→ Vorgegebener Text:
------------------------------------------------------------------------
Seine Küche zuhause sieht anders aus. Sauberer vor allem. Darauf besteht seine Freundin, und dummerweise ist er nicht in der Position zu widersprechen. Schließlich ist er bei ihr eingezogen.

Es ist schon gemein: Man hackt ständig auf ihnen rum, auf den armen unordentlichen Mitbewohnern; bloß, weil ihnen die Spülberge egal sind, ja, sie den Schmutz einfach aus ihrer Wahrnehmung filtern können. Eigentlich ist das evolutionär gesehen ein irrer Vorteil, der Zeit, Nerven und Desinfektionsmittel spart. Nur leider gibt es genügend Menschen, die in dieser Entwicklung weniger weit fortgeschritten sind und sich den armen Ordnungsaussteigern auf dem Weg ins Nirwana entgegenstellen. Und das wegen so profaner Kleinigkeiten wie den niedlichen Staubmäuschen in der Küche. „Er sagt, er sieht den Dreck gar nicht“, ereifert sich Lisi über ihren Mitbewohner. „Ja, aber wenn ich draufzeige – da! Der riesige Staubball! – dann sieht er ihn schon.“ Dabei ist Lisi bestimmt kein Putzteufel. Aber es reicht, dass ein Mitbewohner etwas mehr für Sauberkeit und Ordnung übrig hat – und schon ist der andere das hauseigene Dreck-Schweinchen.
------------------------------------------------------------------------
→ Datenliste:
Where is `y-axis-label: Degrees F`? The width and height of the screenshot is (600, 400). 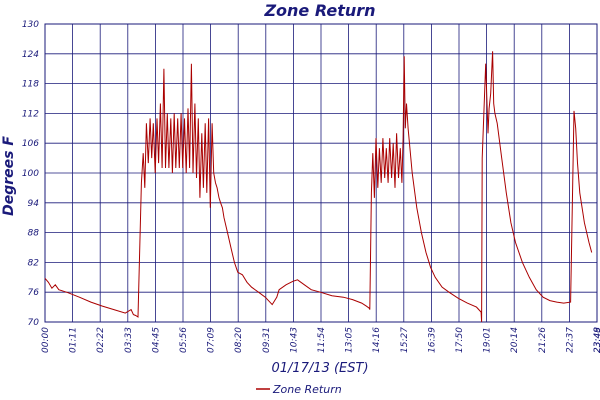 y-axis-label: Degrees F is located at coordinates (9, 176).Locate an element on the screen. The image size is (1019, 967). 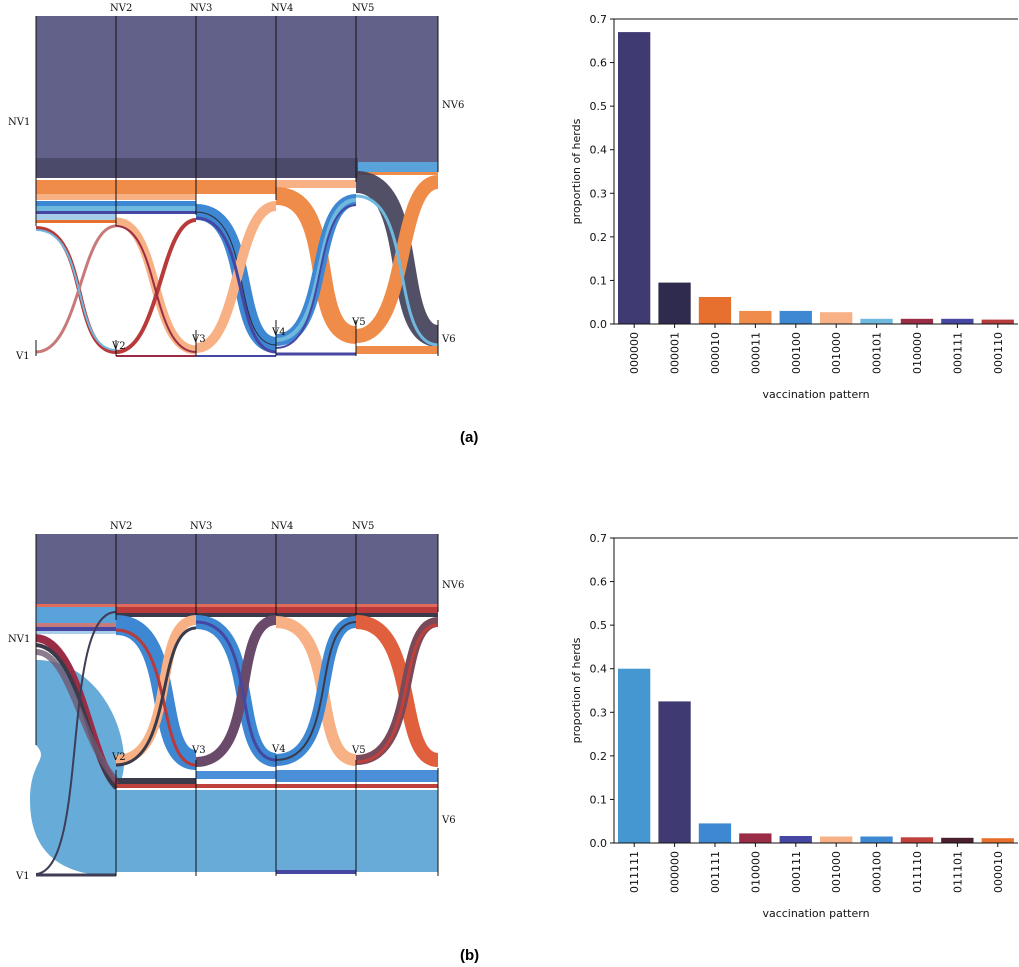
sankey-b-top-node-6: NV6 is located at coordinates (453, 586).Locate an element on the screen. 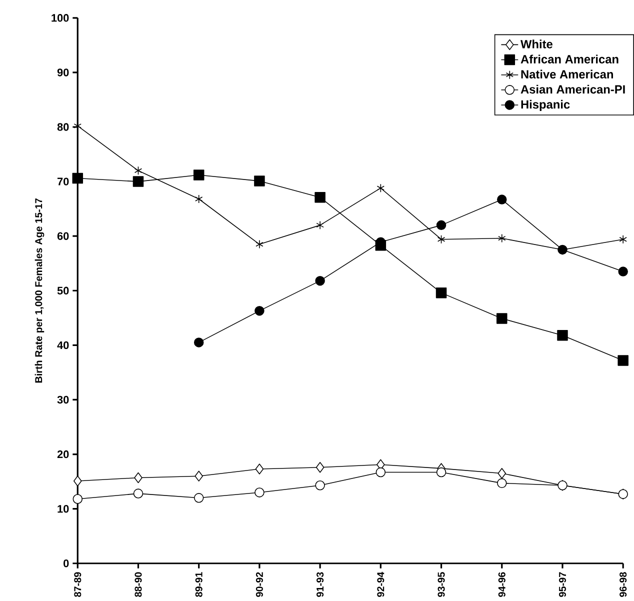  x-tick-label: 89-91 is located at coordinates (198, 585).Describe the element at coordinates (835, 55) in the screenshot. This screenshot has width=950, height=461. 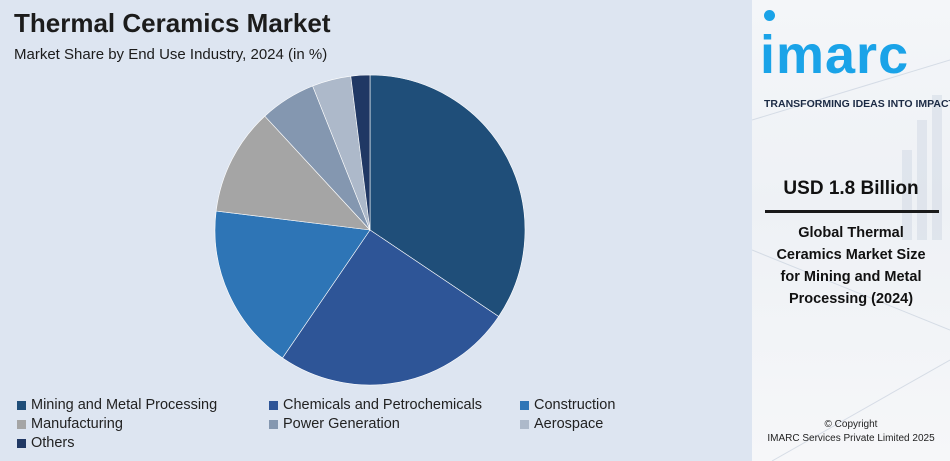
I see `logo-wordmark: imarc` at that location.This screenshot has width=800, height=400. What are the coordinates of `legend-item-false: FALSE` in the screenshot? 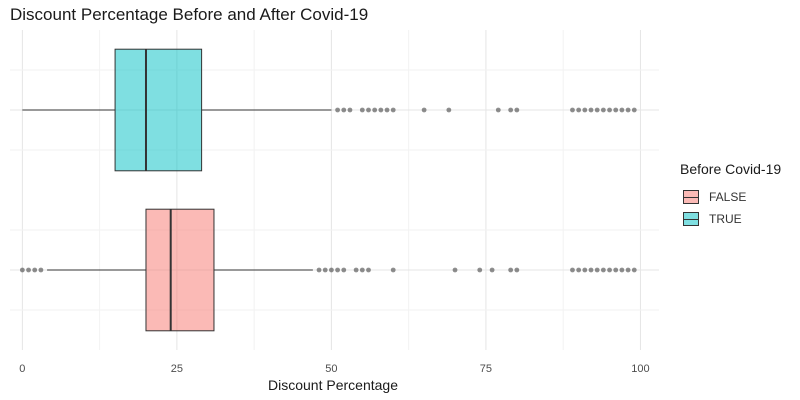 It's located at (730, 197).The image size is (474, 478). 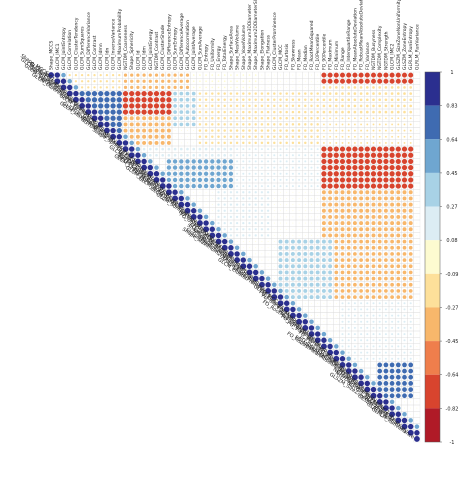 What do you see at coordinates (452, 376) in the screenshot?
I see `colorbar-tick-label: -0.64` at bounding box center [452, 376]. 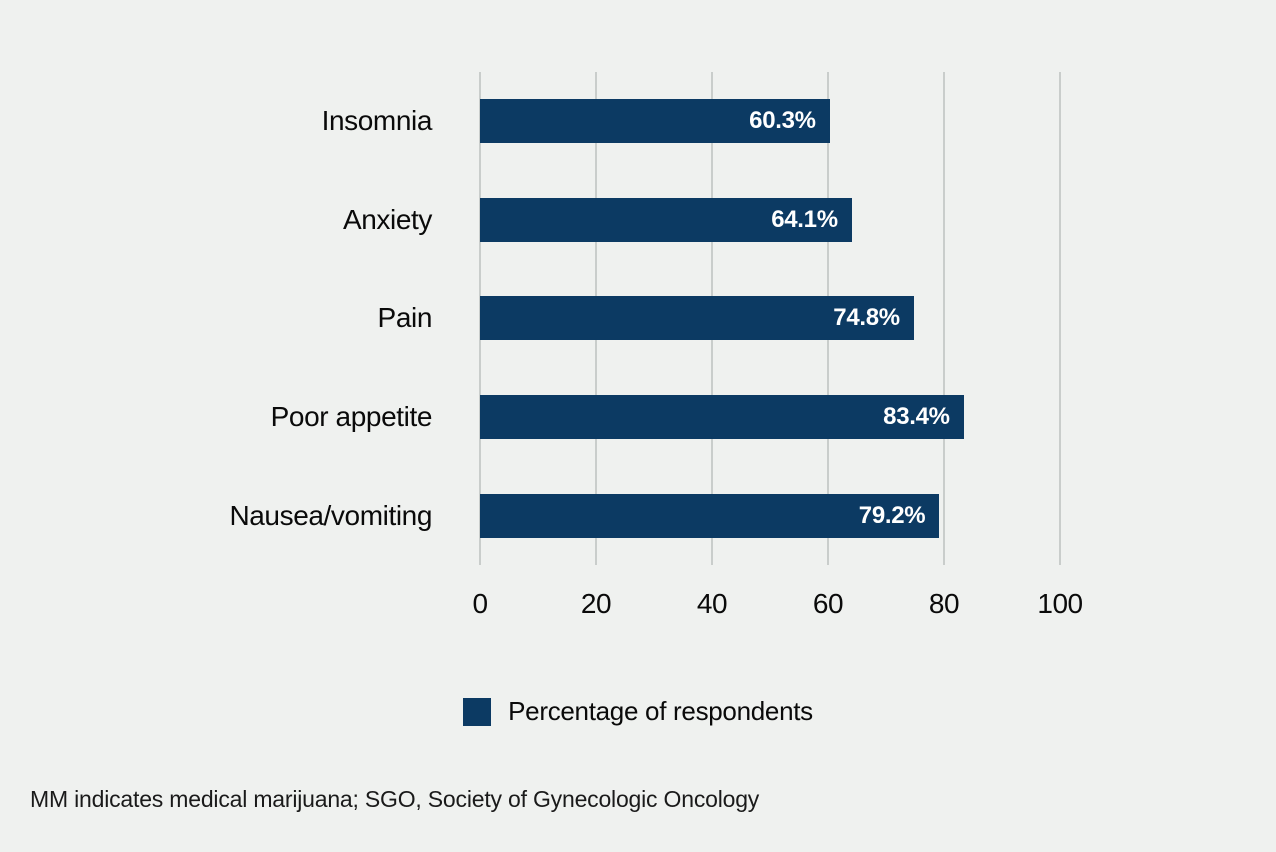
------------------------------------------------------------------------
→ Aufgabenstellung: Gib aus dem Text über unordentliche Mitbewohner den Abschnitt wortgetreu aus, beginnend bei „Seine Küche zuhause“ und endend bei „bei ihr eingezogen.“.

→ Antwort zur Aufgabe:
Seine Küche zuhause sieht anders aus. Sauberer vor allem. Darauf besteht seine Freundin, und dummerweise ist er nicht in der Position zu widersprechen. Schließlich ist er bei ihr eingezogen.